▸ **WRITTEN PROBLEM**
Can you convert everything in the listing from the line containing "The height and" down to the line containing "point(173,17)" into a JSON list of strings, one string per line, leaving out blank lines?

▸ **GIVEN DATA**
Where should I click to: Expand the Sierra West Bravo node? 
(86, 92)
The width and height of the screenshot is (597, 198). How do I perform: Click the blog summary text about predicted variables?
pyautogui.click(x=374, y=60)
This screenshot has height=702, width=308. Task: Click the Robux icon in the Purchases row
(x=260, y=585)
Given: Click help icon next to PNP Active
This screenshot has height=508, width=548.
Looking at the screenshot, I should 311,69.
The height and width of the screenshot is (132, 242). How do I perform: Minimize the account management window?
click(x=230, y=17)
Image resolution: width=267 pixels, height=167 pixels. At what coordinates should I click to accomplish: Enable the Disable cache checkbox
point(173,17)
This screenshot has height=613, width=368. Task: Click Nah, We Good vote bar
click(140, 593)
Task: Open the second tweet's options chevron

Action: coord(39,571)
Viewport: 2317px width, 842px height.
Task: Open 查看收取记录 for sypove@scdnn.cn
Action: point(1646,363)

--

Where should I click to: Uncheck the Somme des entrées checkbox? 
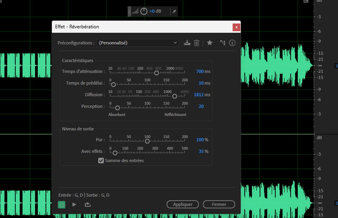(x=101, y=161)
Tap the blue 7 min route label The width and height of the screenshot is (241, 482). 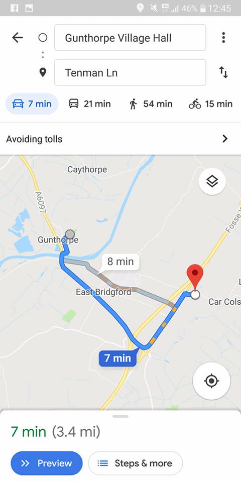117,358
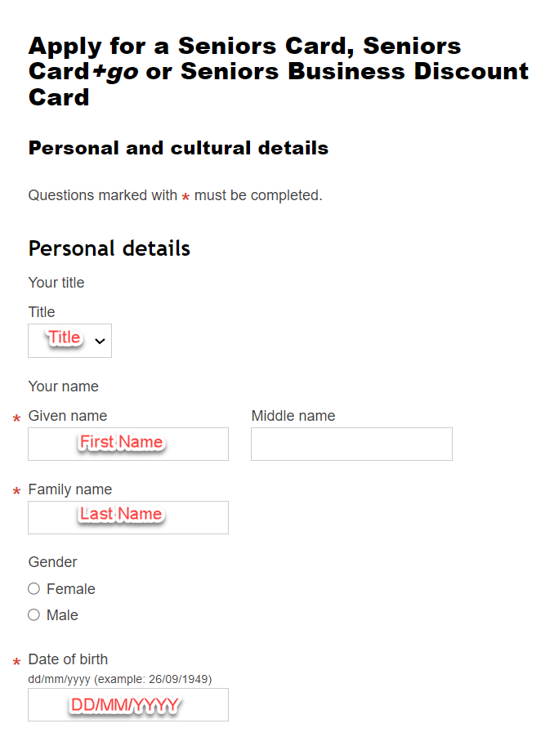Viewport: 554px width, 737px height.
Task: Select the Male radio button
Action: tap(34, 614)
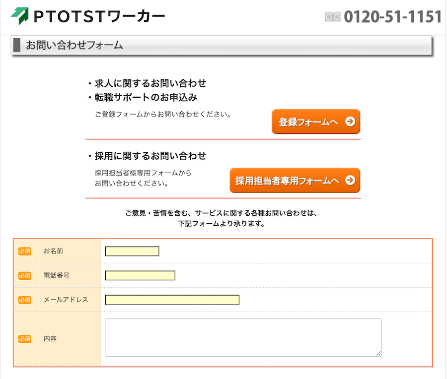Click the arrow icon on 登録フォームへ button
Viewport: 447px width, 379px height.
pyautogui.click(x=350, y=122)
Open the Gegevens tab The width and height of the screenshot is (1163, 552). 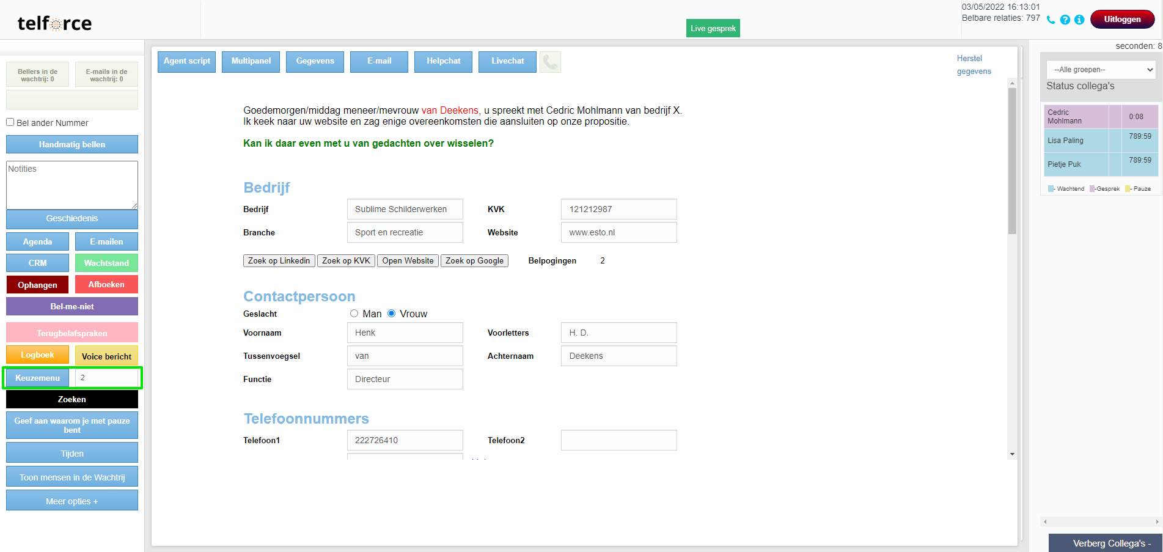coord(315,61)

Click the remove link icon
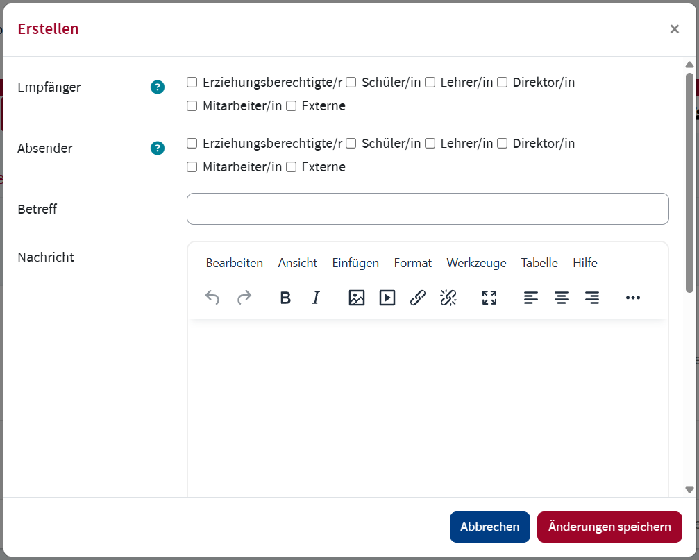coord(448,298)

▸ **OUTPUT FOR THIS TASK**
[
  "The height and width of the screenshot is (132, 242). How do I perform: Minimize the account management window?",
  "click(x=230, y=17)",
  "Image resolution: width=267 pixels, height=167 pixels. At what coordinates should I click to accomplish: Enable the Disable cache checkbox",
  "point(173,17)"
]